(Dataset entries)
◇ ◇ ◇ ◇ ◇
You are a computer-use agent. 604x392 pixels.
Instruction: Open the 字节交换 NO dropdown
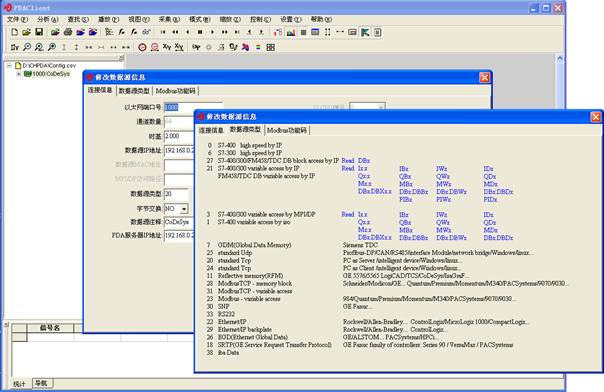pyautogui.click(x=184, y=209)
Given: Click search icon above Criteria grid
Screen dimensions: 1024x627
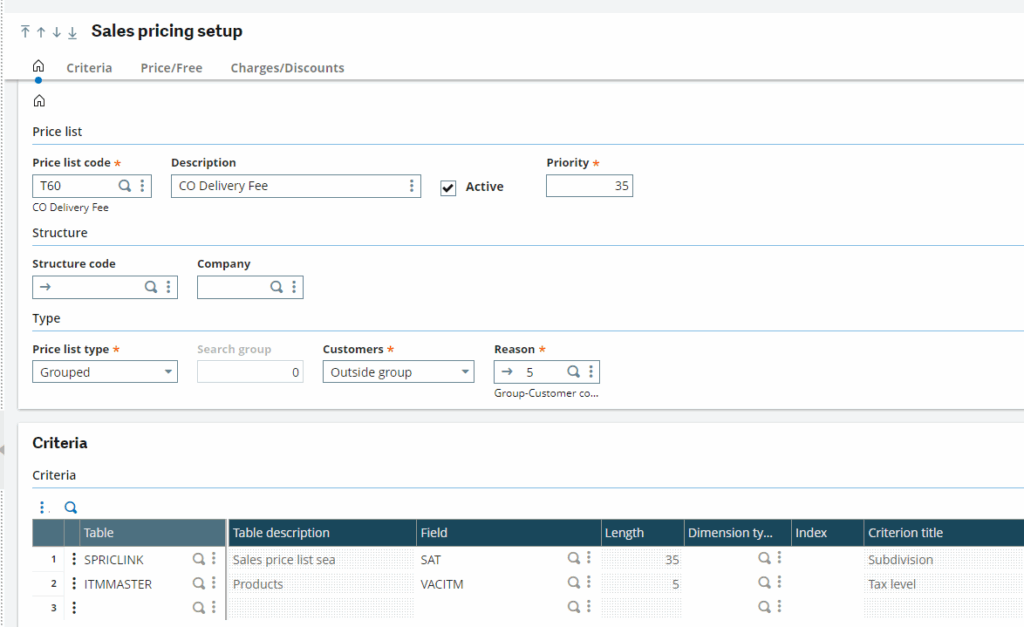Looking at the screenshot, I should (71, 507).
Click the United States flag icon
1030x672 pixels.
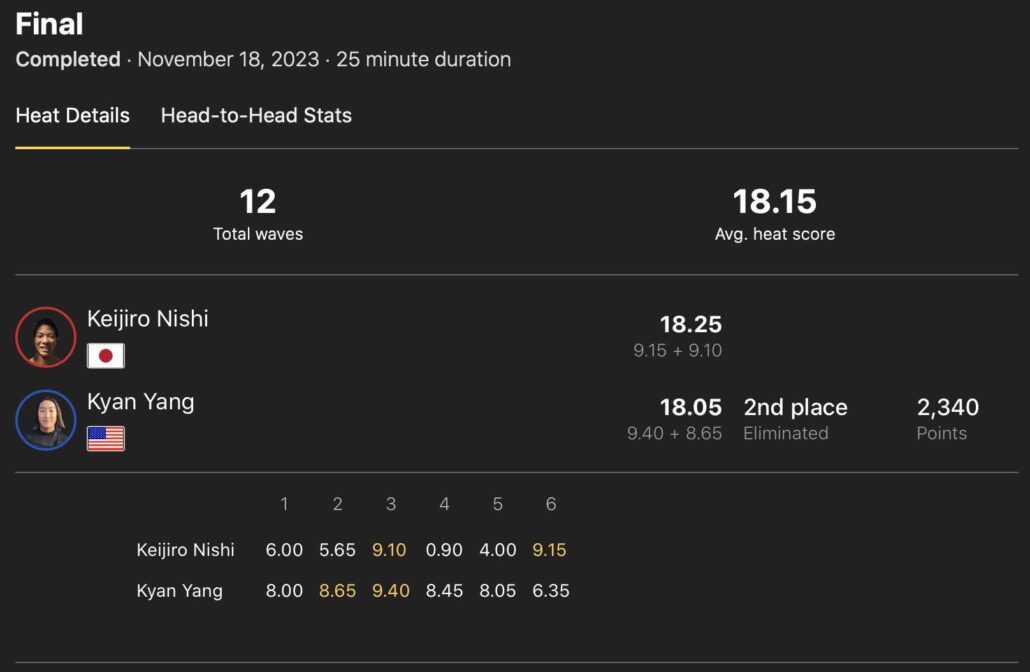[106, 439]
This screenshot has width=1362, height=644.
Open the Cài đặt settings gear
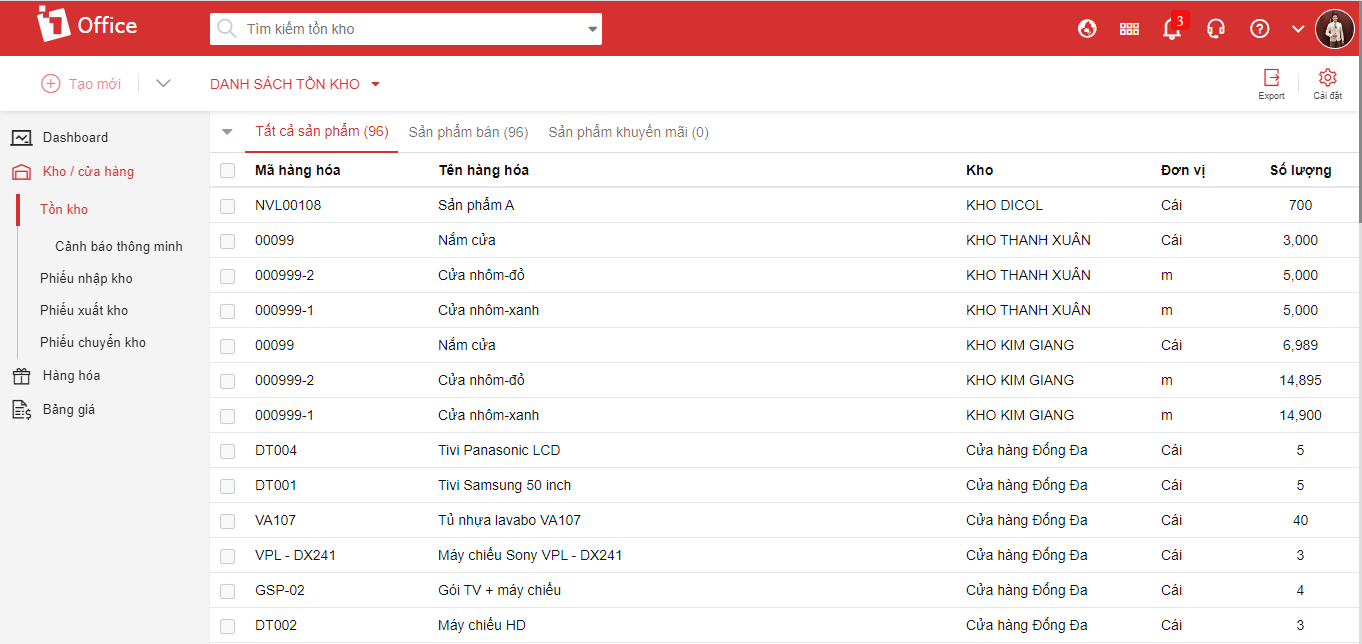[x=1327, y=79]
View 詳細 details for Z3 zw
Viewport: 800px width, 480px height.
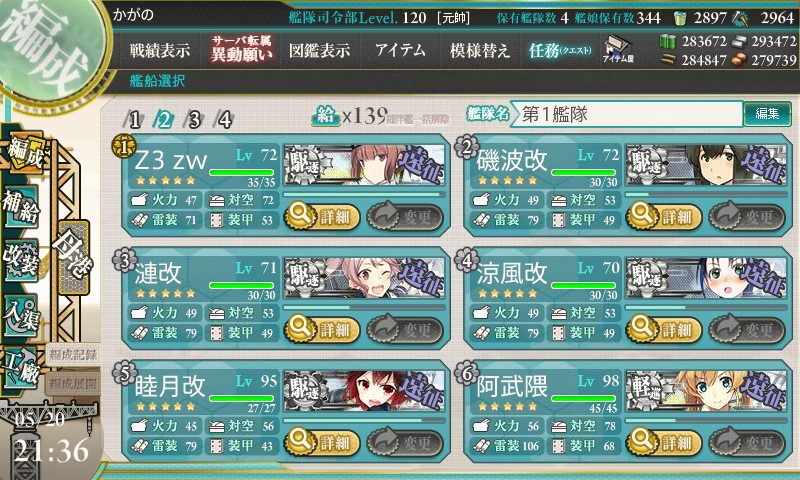322,217
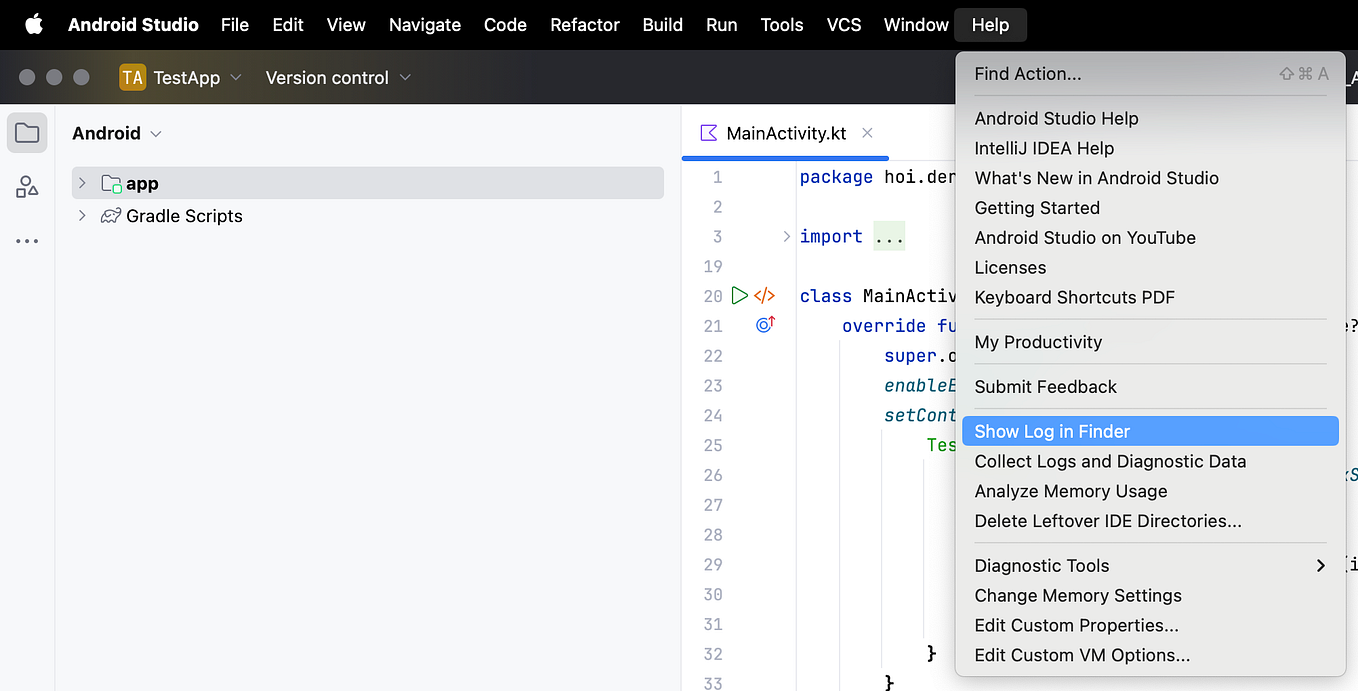Image resolution: width=1358 pixels, height=691 pixels.
Task: Expand the Gradle Scripts tree node
Action: point(82,216)
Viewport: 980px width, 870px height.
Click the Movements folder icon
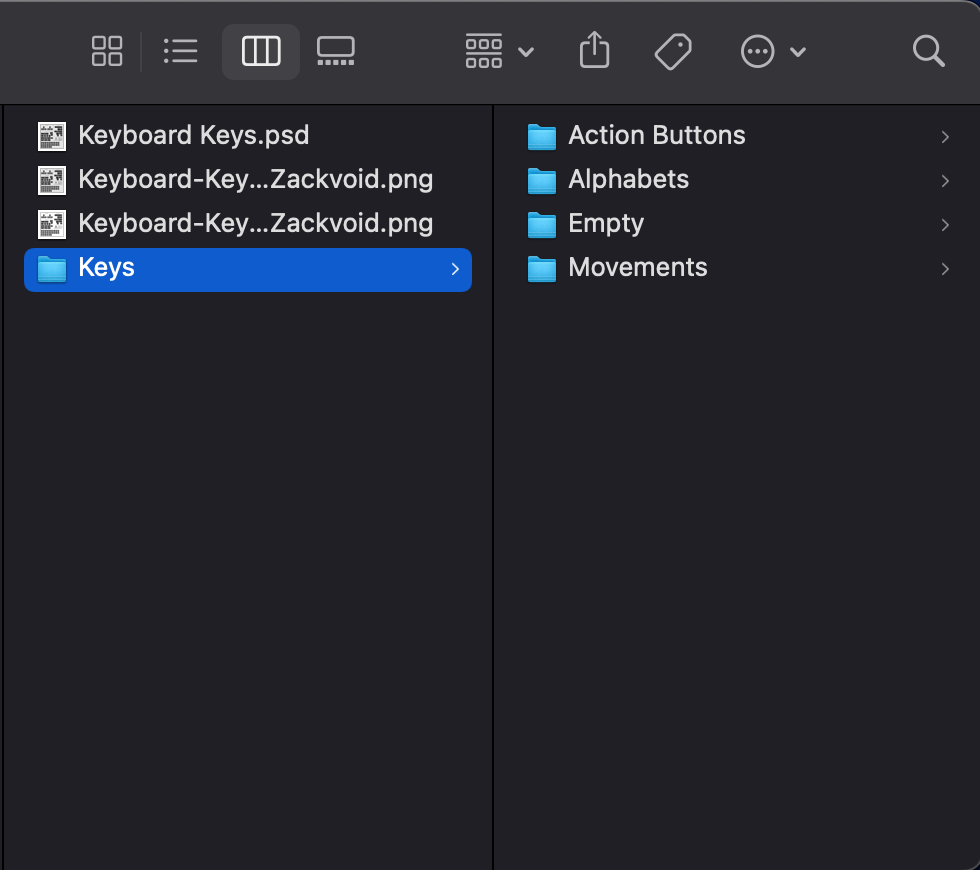[x=541, y=268]
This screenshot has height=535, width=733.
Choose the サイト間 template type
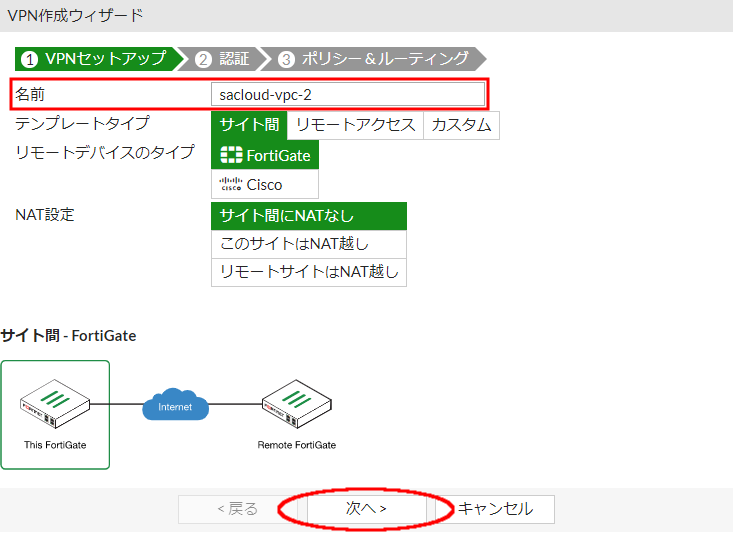tap(249, 125)
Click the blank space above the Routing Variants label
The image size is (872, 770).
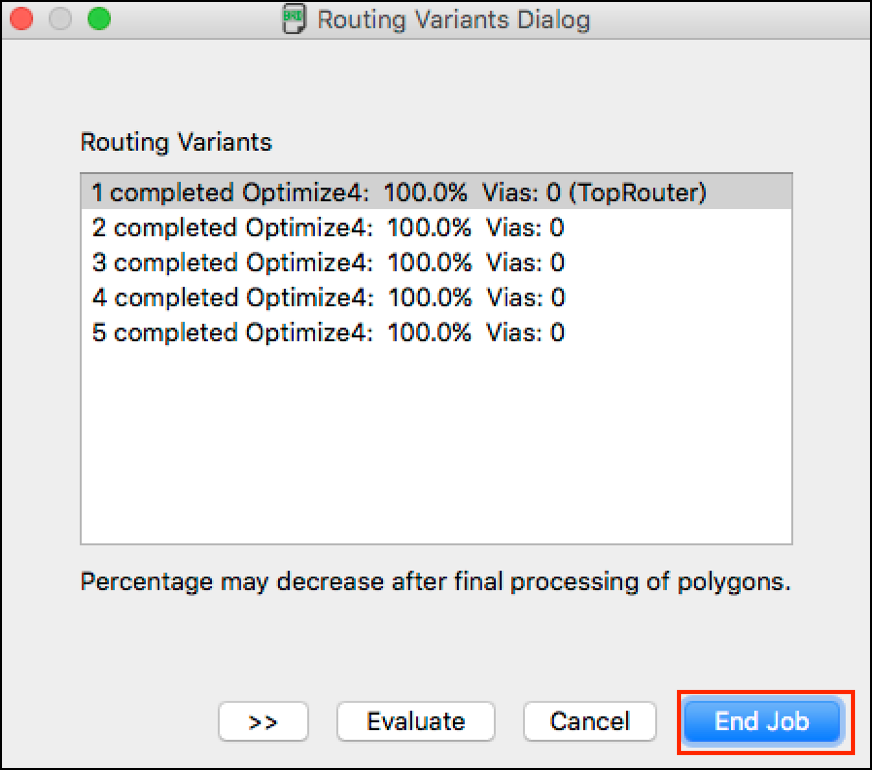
◇ ◇ ◇ ◇ ◇
▸ **WHAT IS BEING ASKED**: Above are some entries. Restate word for word the lines from the one holding "Viewport: 800px width, 480px height." through the one holding "This screenshot has height=535, width=733.", but not the pictures.

▸ **ANSWER BOX**:
Viewport: 800px width, 480px height.
322,217
Image resolution: width=1358 pixels, height=691 pixels.
Task: Expand the Gradle Scripts tree node
Action: point(82,216)
Viewport: 980px width, 870px height.
Click the Movements folder icon
[x=541, y=268]
This screenshot has height=535, width=733.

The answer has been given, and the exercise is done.